→ Document segment:
[start]

# January 2009 - Photo Contest - Vote Here



## vrocco1 (Feb 25, 2006)

Bump! This thread is now open for voting!


----------



## Heidi36oh (Feb 27, 2007)

It's so hard to vote for just one, can I have a few choices???


----------



## Finn's Fan (Dec 22, 2007)

I didn't vote for my own, nor did I vote for the best composition or clarity or anything. I voted for Riley's Mom's picture for the sheer, unmitigated joy of a golden enjoying playing in the snow


----------



## marieb (Mar 24, 2008)

I absolutely love looking at all the beautiful dogs and pictures. Thanks so much for keeping the photo contest going!


----------



## New Golden Mom (Dec 17, 2008)

Thank you for the work you put into this, it's wonderful to see all the great pictures of everyone's dogs. It's so hard to pick just one.


----------



## DelmarvaGold (Mar 7, 2006)

I can attest to the work Vern put in to this contest Needless to say it was frustrating for the whole family (human and canine) :banghead:


----------



## Abbydabbydo (Jan 31, 2007)

Thanks Verne, I know it took a lot of time. Great pictures!

I couldn't even vote for Abby, she'll understand


----------



## Jackson'sMom (Oct 13, 2007)

There are too many great pictures to choose just one!


----------



## DUSTYRD2 (Feb 28, 2007)

Oh boy that was tough! Thanks Vern for keeping this going.


----------



## Maggies mom (Jan 6, 2006)

Thanks Vern for spending your time on this so we can have fun! Abbie sends you a BIG SLOPPY KISSES!


----------



## DelmarvaGold (Mar 7, 2006)

Maggies mom said:


> Thanks Vern for spending your time on this so we can have fun! Abbie sends you a BIG SLOPPY KISSES!

[end]

→ Information supplied:
[start]

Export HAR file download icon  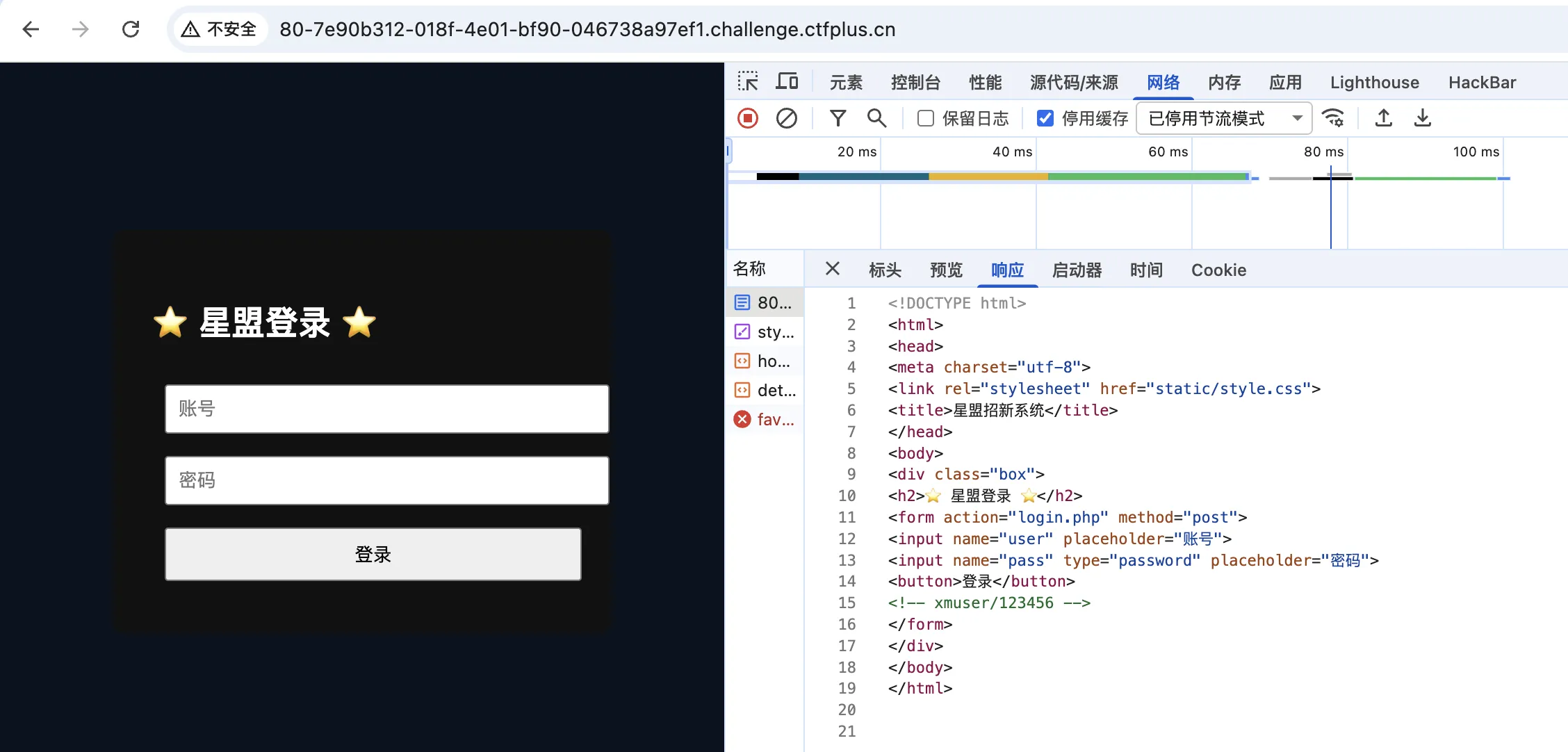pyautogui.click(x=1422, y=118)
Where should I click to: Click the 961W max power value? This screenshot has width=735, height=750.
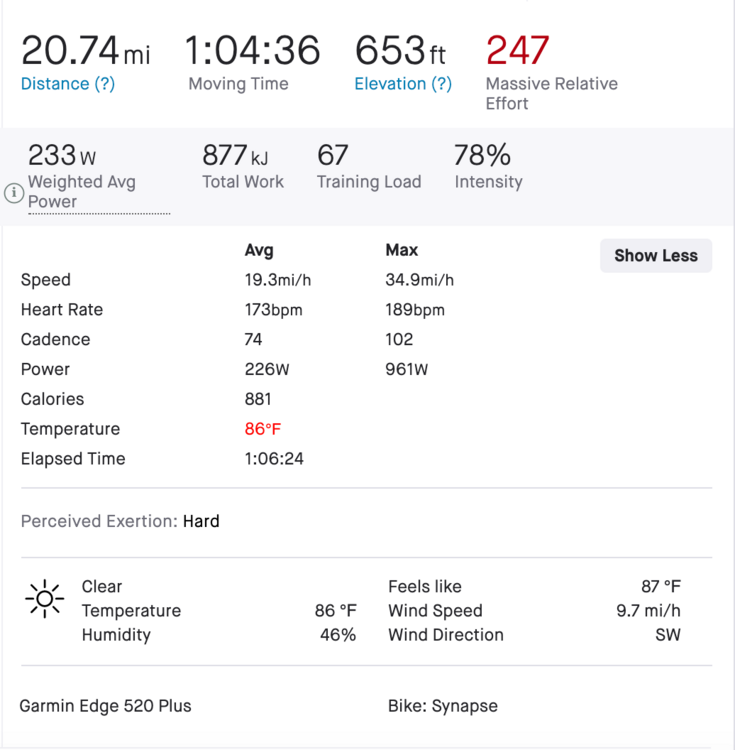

[end]

→ Given exercise: Could you give the photo contest voting thread above again in full, word for word?

→ Task response:
# January 2009 - Photo Contest - Vote Here



## vrocco1 (Feb 25, 2006)

Bump! This thread is now open for voting!


----------



## Heidi36oh (Feb 27, 2007)

It's so hard to vote for just one, can I have a few choices???


----------



## Finn's Fan (Dec 22, 2007)

I didn't vote for my own, nor did I vote for the best composition or clarity or anything. I voted for Riley's Mom's picture for the sheer, unmitigated joy of a golden enjoying playing in the snow


----------



## marieb (Mar 24, 2008)

I absolutely love looking at all the beautiful dogs and pictures. Thanks so much for keeping the photo contest going!


----------



## New Golden Mom (Dec 17, 2008)

Thank you for the work you put into this, it's wonderful to see all the great pictures of everyone's dogs. It's so hard to pick just one.


----------



## DelmarvaGold (Mar 7, 2006)

I can attest to the work Vern put in to this contest Needless to say it was frustrating for the whole family (human and canine) :banghead:


----------



## Abbydabbydo (Jan 31, 2007)

Thanks Verne, I know it took a lot of time. Great pictures!

I couldn't even vote for Abby, she'll understand


----------



## Jackson'sMom (Oct 13, 2007)

There are too many great pictures to choose just one!


----------



## DUSTYRD2 (Feb 28, 2007)

Oh boy that was tough! Thanks Vern for keeping this going.


----------



## Maggies mom (Jan 6, 2006)

Thanks Vern for spending your time on this so we can have fun! Abbie sends you a BIG SLOPPY KISSES!


----------



## DelmarvaGold (Mar 7, 2006)

Maggies mom said:


> Thanks Vern for spending your time on this so we can have fun! Abbie sends you a BIG SLOPPY KISSES!